* TASK DETAILS:
Report each line below that carries the word "will".

= Beginning of Section =

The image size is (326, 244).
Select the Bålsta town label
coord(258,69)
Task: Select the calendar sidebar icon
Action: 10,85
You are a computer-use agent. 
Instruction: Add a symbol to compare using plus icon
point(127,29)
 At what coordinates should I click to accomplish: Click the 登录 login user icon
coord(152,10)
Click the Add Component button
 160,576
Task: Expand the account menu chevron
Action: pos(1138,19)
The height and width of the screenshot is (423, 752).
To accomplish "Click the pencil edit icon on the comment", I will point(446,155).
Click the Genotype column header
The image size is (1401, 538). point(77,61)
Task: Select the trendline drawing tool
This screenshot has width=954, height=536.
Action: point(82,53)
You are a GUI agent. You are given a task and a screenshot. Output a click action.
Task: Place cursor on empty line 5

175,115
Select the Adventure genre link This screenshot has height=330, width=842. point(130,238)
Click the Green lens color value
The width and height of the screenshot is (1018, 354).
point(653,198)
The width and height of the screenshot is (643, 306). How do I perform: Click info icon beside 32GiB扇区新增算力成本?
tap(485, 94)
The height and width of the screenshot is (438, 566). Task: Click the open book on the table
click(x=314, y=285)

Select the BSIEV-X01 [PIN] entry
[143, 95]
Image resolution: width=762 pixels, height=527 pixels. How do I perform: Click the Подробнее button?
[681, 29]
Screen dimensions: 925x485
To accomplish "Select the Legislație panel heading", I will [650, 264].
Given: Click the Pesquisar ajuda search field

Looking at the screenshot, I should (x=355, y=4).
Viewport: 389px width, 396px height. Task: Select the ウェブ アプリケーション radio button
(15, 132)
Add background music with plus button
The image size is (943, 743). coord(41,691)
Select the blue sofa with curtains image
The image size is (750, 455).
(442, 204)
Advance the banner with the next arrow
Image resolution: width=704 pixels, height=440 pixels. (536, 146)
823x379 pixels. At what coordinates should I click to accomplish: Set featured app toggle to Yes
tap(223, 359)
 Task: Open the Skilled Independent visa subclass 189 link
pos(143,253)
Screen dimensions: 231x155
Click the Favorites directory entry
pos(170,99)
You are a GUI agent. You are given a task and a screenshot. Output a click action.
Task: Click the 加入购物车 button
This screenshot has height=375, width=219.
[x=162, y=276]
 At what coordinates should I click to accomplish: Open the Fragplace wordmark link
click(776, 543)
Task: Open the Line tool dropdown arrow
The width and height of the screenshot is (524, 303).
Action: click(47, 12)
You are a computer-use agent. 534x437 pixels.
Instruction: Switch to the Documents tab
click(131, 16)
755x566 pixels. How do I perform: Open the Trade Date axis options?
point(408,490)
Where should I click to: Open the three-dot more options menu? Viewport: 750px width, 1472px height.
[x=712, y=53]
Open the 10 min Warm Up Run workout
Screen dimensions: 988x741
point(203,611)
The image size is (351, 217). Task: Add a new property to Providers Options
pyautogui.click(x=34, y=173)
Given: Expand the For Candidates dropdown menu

= End of Section =

* EXERCISE ANSWER:
To accomplish "Click the pencil edit icon on the comment", I will point(446,155).
To accomplish "Select the Legislație panel heading", I will [650, 264].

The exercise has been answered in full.